Mais le thème de la découverte et de l’invention scientifique semble heureusement être l’objet d’un intérêt nouveau, il est vrai encore ténu ; du moins ne paraît-il plus susciter les foudres comme avant. Encore faut-il dissiper l’ambiguïté qui s’attache souvent à lui, dans une sous-estimation de sa part rationnelle, puisqu’il ramène sur le devant de la scène le sujet qui est le lieu singulier où les connaissances se forment et se transforment : ce lieu est considéré comme en amont de leur caractérisation objective et donc comme assez peu sûr de ce côte-là tant que la sanction collective n’en a pas été donnée. Et cependant, tout se passe dans le sujet, dans les sujets, en amont comme en aval, et la pensée – toute pensée -, pour être exprimée et reçue, a besoin de ces lieux singuliers, que ce soit pour la création de nouvelles idées ou plus généralement pour l’intelligibilité des connaissances déjà données. L’intelligibilité renvoie au rationnel, et la création d’idées nouvelles n’est, en vérité, que la réponse obtenue (par le travail de sa pensée) par un sujet transcendantal ou rationnel à sa demande d’intelligibilité lorsque les connaissances admises la laissent insatisfaite.

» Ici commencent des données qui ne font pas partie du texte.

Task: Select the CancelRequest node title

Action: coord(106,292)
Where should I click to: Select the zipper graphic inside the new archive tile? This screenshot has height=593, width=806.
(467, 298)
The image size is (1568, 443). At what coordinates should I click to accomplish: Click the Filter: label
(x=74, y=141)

          Objectivité et subjectivité

À cet égard, l’objectivité de la connaissance (c’est-à-dire son adéquation à son objet conçu comme extérieur à elle) ne saurait être opposée à la subjectivité, qui est le lieu de cette connaissance, et qui en est la condition de constitution ; mais en retour, une pensée qui veut concevoir le monde ne peut se vouloir fermée dans les limites de sa conscience, et pose l’objet en dehors d’elle-même, en formulant l’exigence d’objectivité correspondante. Les deux caractères, que la connaissance scientifique distingue et oppose depuis sa constitution par un choix de perspective, la subjectivité et l’objectivité (le sujet de la connaissance et l’objet de cette connaissance), ne sont pas deux entités contraires (au sens de mutuellement exclusives), puisqu’elles ont été définies réciproquement dans une relation dynamique. La connaissance résulte de cette interaction dynamique entre les deux ou, si l’on veut, de ce rapport dialectique entre elles.

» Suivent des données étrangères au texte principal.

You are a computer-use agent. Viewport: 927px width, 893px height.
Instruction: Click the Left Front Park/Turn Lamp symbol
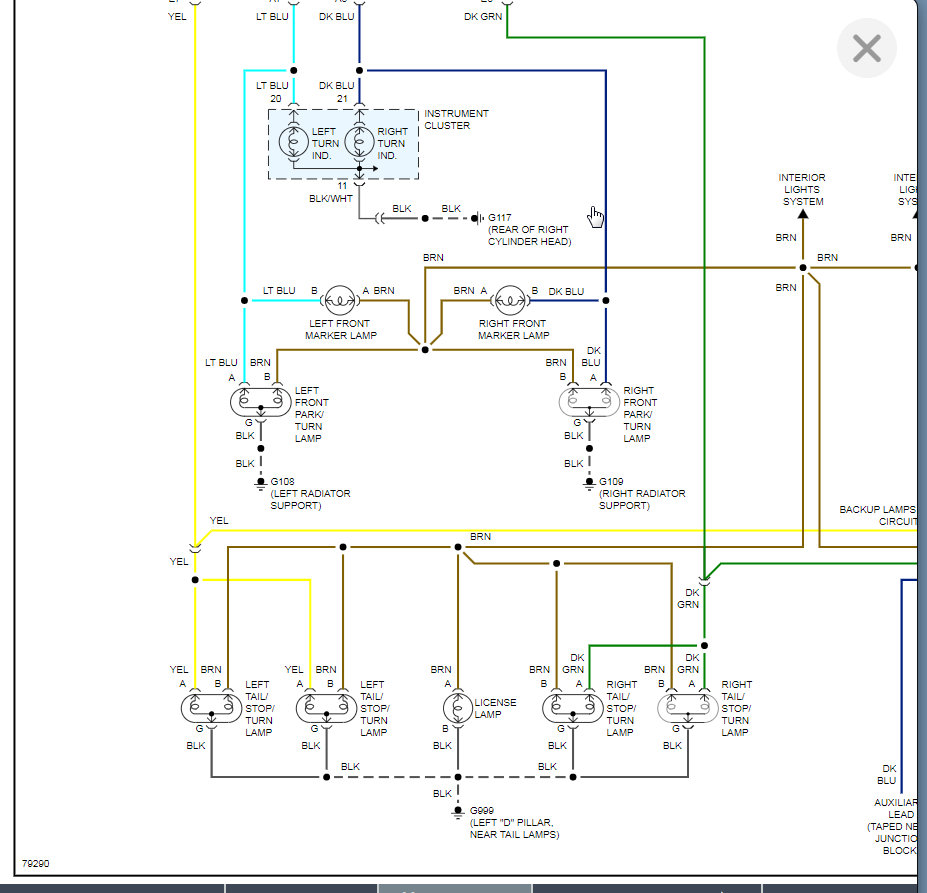click(261, 401)
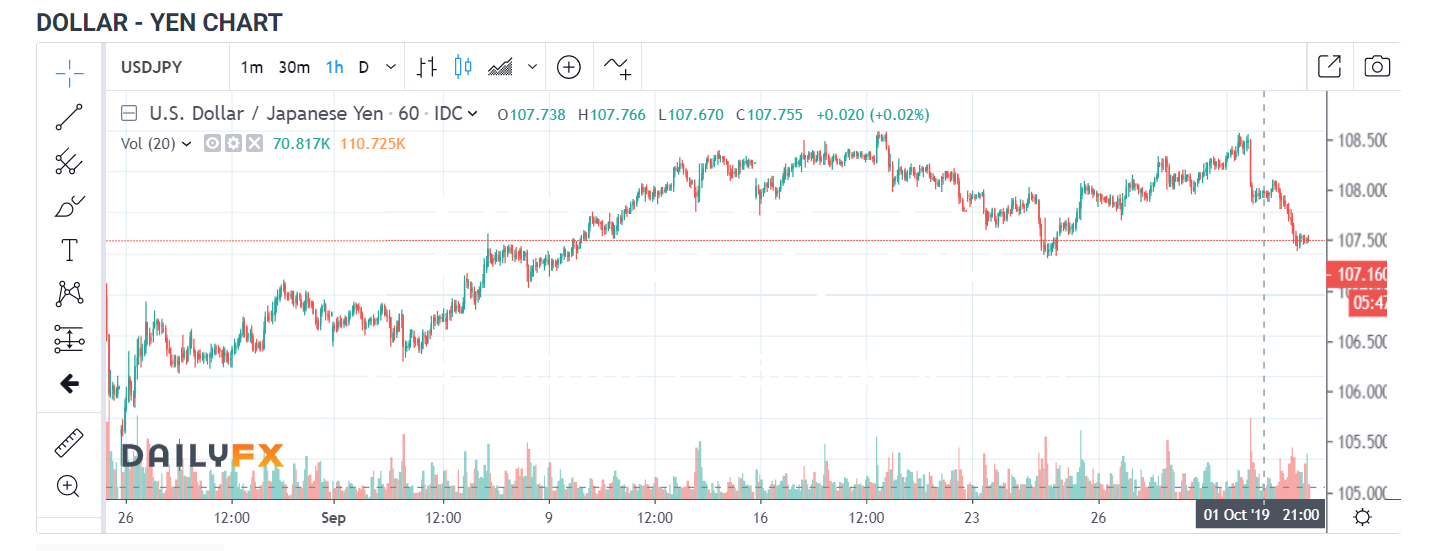The height and width of the screenshot is (551, 1439).
Task: Expand the chart style dropdown arrow
Action: tap(532, 67)
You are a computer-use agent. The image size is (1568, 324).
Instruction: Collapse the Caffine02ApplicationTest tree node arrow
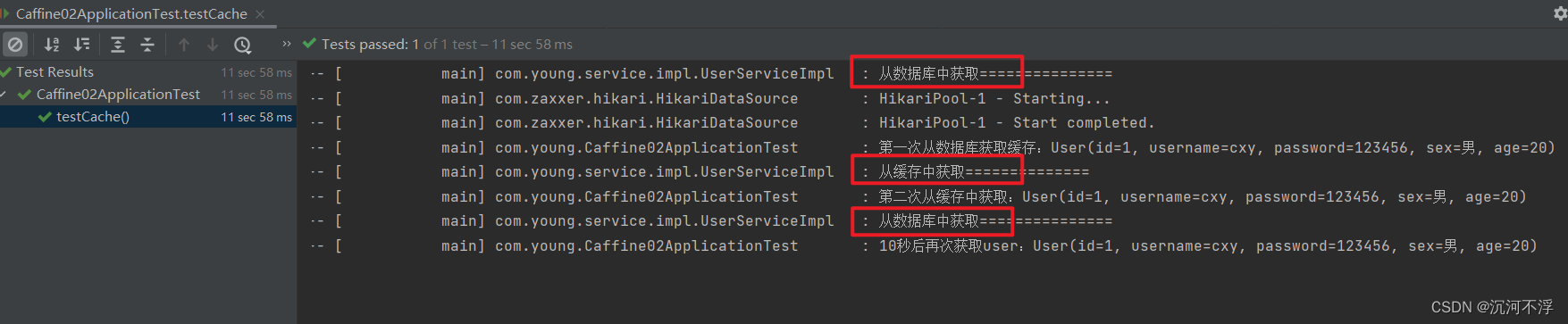point(4,95)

Après cet essai de mise en situation de la question qui nous occupe (une philosophie de la création scientifique est-elle possible ?, voire, a-t-elle un sens ?), nous allons revenir maintenant à la théorie de la relativité d’Einstein. Cette dénomination au singulier désigne en fait deux théories découvertes successivement, qui constituent, chacune pour sa part et selon des modalités spécifiques, d’une véritable invention et création scientifique au sens propre. En quoi pouvons-nous dire qu’il s’agit d’invention, de création ? Et de quelle manière est-il possible d’en suivre le processus dans la pensée du créateur scientifique ?

Il serait, bien entendu, illusoire de prétendre pouvoir rendre compte de la genèse de ces idées dans toute sa complexité : les aspects psychologiques, en particulier, nous en demeureront inaccessibles, du moins ceux qui ne se laissent pas cerner de manière explicite et qui ont à voir avec les processus internes, au niveau cérébral et psychique, sous-jacents au travail sur les idées elles-mêmes. Mais il est cependant possible de suivre, au niveau des idées formulées
explicitement, c’est-à-dire des concepts physiques et de leur agencement théorique, des éléments significatifs du travail de la pensée qui a mené à ces découvertes.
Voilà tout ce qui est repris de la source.